5 Highly effective workouts that don’t require a gym membership

While it is easy to get caught up in all the fitness memberships available, there is a multitude of at home (or outdoor) workouts one can do on his/her own (membership free). It is not necessary to go to a gym or attend some fitness class, and you can instead make do with little to no equipment for an effective workout.

Here are 5 highly effective workouts that do not require a membership:

1. Running


Running is both an effective workout that gets your heart pumping, burns a lot of calories, and really gets your body moving. It is also a great way to spend time outdoors (weather permitting)! I love going for a morning run on an outdoor trail before work – it’s energizing and always starts my day off on the right foot. Remember to wear proper running shoes, perfect your stride, and do a warm-up/cool down every time.

2. Bodyweight exercises and plyometrics


Bodyweight exercises are a great option for all fitness levels. You can choose exercises according to whether you want to maintain or build strength, lose weight, get leaner, etc. Bodyweight exercises such as push-ups, jump squats and burpees do not require any equipment, and if you have access to a bench or pull-up bar you can add in triceps dips and pull-ups accordingly.

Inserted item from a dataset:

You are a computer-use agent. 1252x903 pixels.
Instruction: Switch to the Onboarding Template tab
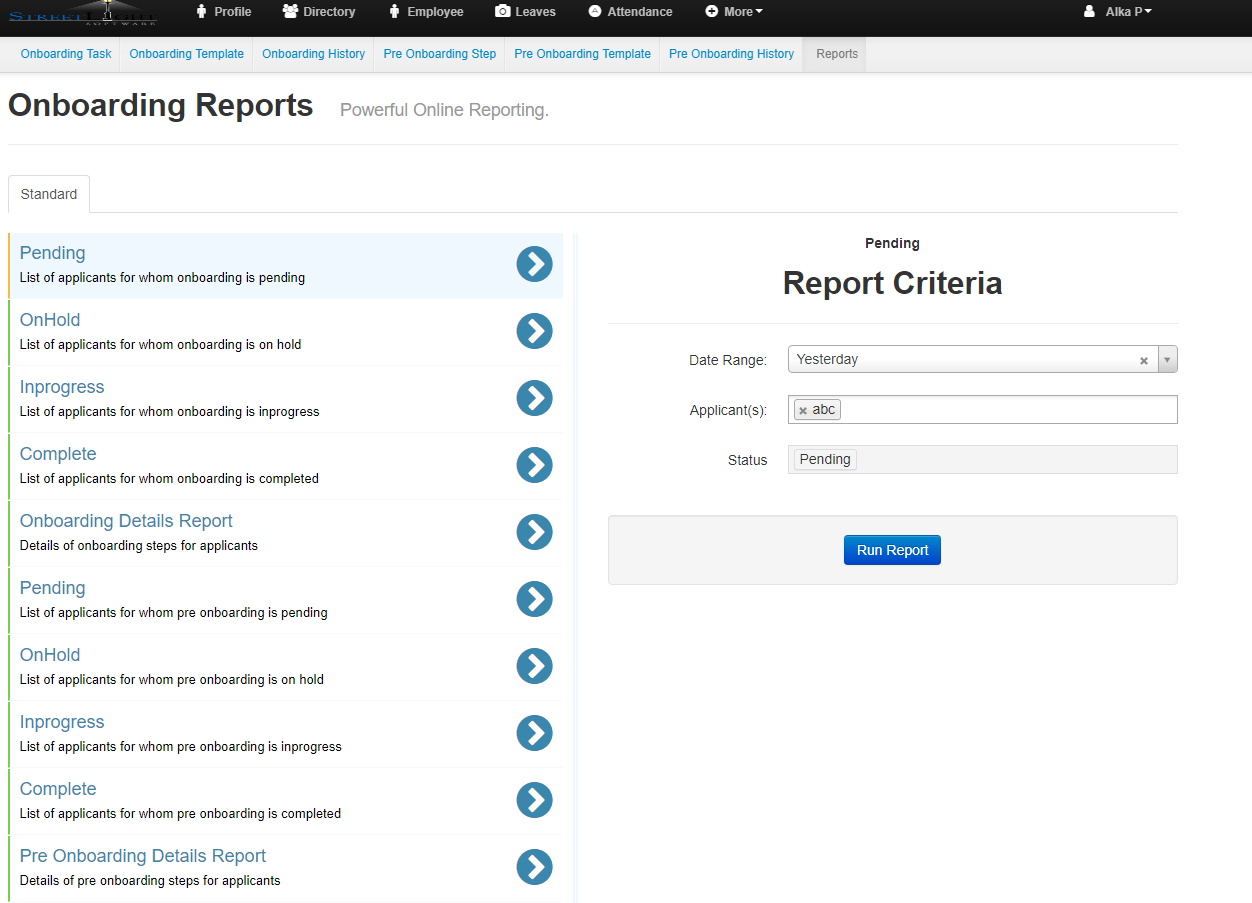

Many bodyweight exercises are considered plyometric exercises. Plyometrics is a fun way to see what your body can really do and improve your strength, power, speed and coordination. To properly define plyometrics, you can take a look at this page that accurately defines what these exercises are and gives examples.

 3. Power walking


Power walking isn’t quite as intense on your body as running, and is a great option for those who find running is too hard on their body but they still want to get in quick movement that burns calories and gets the cardiovascular system going. (You also don’t get quite as sweaty so it is more feasible to fit in a power walk on a lunch break or between errands for the day.)

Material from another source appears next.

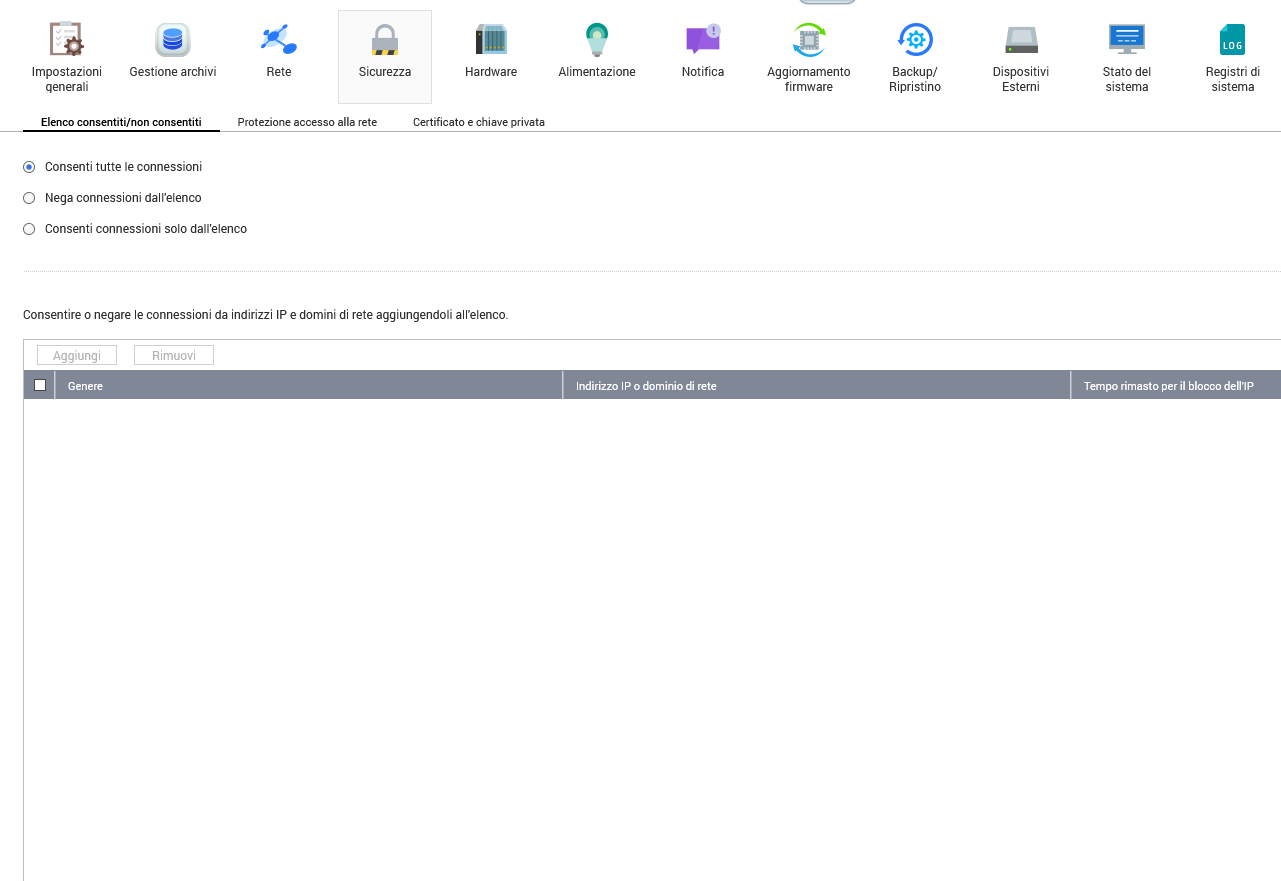Open Aggiornamento firmware icon

coord(809,40)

You can go for a power work solo or join a local walking group. It’s also a great way to meet new people and provide that fitness community that you get at ‘membership’ spots.

 4. Jumping rope


Jumping rope is one of the best cardiovascular full-body workouts. It improves your agility, coordination, speed and strength. If you are just starting out, it is recommended to begin with a heavier rope because the rotation is slower. Once you get in the habit of jumping rope you can switch to a light rope to accelerate your heart rate quicker.

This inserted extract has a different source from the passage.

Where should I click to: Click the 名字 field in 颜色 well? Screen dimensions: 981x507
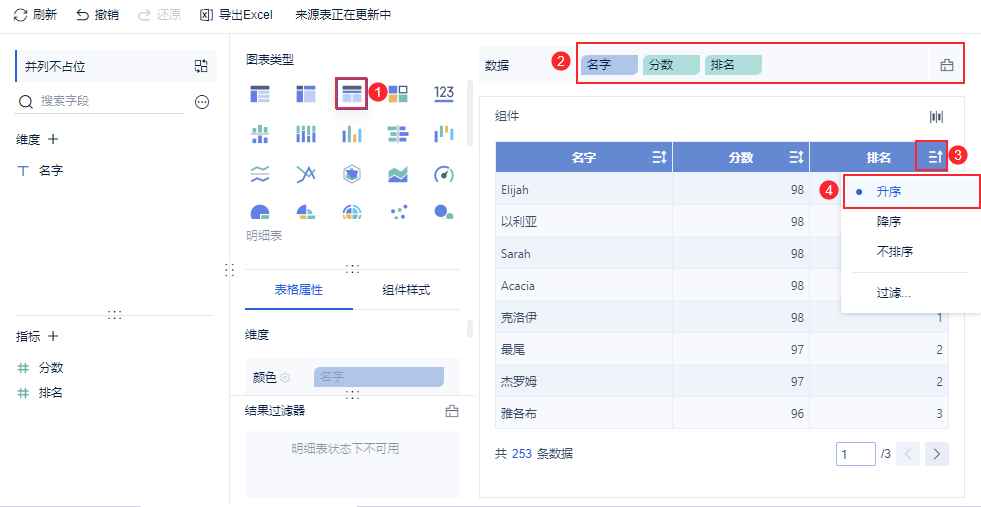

It is helpful to keep a jumping rope in the back of your car and even in your bag when traveling because it doesn’t take up much space and is a great way to get in a fun and effective workout quickly.

 5. Park workouts


Now you may not associate the park with a workout spot, it actually is a great place to get in an effective workout. If you prefer to be outside while you exercise, you can do simple bodyweight exercises, go for a run, or use equipment at a playground or picnic spot to do specific exercises. You can, for example, do split squats by standing in front of a swing and resting one foot on a swing, do alternate step-downs on a park bench, and do a ball throw up against a fence.